Commedia performances involved short sketches around characters who were well-known stereotypes — for example, the cowardly soldier, the clever servant, and the skin flint master with a roaming eye — all of which one can see in many Shakespearean characterizations.
It is also full of slapstick, puns and double entendre
You’re more familiar with Commedia, and thus with Adair’s handling of Shakespeare, than you might know: much of the comedy to which we’re exposed on television, both in sitcoms and sketch shows, is Commedia at heart.
Both “I Love Lucy” and “Saturday Night Live” owe their existence to Commedia.
Adair’s biggest challenge in transposing Shakespeare’s version of “Twelfth Night,” or What You Will, into “Twelfth Night,” or laissez les bons temps rouler, was handling the variety of southern dialects audiences will hear actors speak.
The rhythms French-English Cajun, New Orleans Yat, and “classical ol’ time southern,” sometimes do and do not gibe well with Shakespeare’s rhythms.
“The dialect both works for and rubs against the text. The dialect has to be heightened just as the language itself is,” said Adair. Working with theatrical dialects, “actors need to project and articulate. We have to take liberties, for instance, by keeping our final consonants, or we can’t be understood, otherwise ... But, audiences can still suspend disbelief because they come into the theater with an expectation for heightening already there.

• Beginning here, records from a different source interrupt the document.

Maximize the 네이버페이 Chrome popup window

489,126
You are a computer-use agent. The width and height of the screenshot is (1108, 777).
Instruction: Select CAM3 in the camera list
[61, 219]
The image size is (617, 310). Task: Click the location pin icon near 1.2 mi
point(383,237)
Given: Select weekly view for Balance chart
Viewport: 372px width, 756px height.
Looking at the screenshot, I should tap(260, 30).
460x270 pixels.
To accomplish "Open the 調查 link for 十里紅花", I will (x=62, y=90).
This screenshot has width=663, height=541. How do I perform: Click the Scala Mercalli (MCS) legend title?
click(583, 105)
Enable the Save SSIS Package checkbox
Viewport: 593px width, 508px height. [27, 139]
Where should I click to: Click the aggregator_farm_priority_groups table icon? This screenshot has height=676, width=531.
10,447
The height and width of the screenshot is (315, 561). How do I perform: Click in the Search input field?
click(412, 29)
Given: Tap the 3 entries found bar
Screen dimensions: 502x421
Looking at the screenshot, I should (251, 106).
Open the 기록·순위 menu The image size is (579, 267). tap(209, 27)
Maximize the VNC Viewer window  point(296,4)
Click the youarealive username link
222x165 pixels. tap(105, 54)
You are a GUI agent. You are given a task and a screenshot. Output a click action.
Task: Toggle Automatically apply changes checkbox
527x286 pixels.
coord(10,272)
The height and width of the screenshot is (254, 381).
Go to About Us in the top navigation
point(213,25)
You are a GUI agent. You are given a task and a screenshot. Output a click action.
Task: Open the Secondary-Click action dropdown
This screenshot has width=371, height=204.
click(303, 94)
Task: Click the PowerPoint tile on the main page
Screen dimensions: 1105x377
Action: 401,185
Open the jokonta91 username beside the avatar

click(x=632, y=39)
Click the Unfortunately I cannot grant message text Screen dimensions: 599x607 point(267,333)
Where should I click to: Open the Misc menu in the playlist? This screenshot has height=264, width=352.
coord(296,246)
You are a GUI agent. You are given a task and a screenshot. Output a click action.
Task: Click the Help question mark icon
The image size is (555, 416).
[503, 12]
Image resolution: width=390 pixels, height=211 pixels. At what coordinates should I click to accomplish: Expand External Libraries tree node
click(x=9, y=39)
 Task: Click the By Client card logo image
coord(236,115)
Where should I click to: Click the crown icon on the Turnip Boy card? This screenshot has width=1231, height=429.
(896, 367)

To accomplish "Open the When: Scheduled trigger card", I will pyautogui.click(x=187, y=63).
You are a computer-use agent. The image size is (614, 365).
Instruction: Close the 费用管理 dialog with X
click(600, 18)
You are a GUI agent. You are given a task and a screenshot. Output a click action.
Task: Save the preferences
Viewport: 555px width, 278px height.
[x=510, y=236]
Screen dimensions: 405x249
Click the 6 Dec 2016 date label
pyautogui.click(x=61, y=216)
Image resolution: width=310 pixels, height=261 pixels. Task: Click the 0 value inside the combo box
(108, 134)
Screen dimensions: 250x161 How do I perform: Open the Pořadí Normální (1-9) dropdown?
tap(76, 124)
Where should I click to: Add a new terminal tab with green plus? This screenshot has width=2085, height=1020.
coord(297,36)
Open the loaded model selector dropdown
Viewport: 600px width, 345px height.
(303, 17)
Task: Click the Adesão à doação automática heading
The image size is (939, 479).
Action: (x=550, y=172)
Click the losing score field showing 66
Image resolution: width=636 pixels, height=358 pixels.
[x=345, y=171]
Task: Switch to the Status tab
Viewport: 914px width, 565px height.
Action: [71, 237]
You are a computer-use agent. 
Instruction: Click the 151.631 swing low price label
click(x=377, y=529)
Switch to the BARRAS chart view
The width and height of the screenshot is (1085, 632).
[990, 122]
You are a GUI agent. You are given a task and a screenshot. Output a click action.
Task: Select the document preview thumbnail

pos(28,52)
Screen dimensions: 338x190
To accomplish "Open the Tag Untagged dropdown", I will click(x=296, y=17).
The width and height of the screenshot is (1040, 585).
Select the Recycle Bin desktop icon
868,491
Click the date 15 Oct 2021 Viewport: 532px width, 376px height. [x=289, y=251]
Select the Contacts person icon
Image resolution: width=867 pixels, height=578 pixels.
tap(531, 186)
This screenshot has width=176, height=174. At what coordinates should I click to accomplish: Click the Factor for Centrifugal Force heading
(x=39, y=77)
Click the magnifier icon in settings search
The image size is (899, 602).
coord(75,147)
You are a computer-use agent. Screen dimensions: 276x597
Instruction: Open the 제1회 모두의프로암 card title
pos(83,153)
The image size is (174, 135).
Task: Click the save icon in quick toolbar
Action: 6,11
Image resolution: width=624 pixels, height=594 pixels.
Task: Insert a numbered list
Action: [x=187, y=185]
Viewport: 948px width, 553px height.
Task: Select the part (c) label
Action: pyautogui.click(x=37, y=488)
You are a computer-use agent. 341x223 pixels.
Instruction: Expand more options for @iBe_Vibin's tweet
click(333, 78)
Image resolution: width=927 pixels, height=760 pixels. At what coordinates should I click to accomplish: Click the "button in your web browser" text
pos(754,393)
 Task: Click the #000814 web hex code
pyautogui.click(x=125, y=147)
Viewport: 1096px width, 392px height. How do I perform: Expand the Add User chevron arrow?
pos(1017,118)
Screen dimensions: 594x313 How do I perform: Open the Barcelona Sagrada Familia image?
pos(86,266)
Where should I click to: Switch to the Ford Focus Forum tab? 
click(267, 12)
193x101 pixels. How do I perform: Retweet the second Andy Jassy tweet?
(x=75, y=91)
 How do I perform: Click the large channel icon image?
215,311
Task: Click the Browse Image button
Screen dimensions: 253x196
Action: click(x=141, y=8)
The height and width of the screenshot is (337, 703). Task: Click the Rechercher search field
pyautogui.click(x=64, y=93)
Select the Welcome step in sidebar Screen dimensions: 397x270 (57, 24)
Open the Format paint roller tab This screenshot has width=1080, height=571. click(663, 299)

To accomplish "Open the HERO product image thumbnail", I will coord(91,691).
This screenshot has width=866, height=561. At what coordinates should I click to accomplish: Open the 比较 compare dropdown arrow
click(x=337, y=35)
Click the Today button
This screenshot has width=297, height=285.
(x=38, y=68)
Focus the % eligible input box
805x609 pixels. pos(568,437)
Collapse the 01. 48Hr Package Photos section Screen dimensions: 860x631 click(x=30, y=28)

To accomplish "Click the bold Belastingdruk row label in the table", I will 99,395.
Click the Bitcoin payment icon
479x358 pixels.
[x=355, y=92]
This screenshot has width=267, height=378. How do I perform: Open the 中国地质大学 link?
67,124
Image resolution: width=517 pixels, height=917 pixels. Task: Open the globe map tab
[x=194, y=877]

Hearing Cajun English coming out of a lord’s mouth at the top of the show disarms the audience. Then we need to continue to make the dialects funny and understandable.”
Adair’s hope is that with live music by the Crawdaddies, the colorful setting of 1870s Louisiana and the revival of Commedia elements will, above all, entertain Durant audiences, even those audience members may have a very different and dull experience of Shakespeare still lingering in the back of their minds.
“I hope that multiple meanings are found in the play,” Adair said. “But, if it’s fun, then the play has been served, because I think that’s what Shakespeare would have wanted.”
Writer David Millstone plays Malvolio, the egotistical steward who is tricked into believing his master loves him, in OSF’s 2009 production of the play.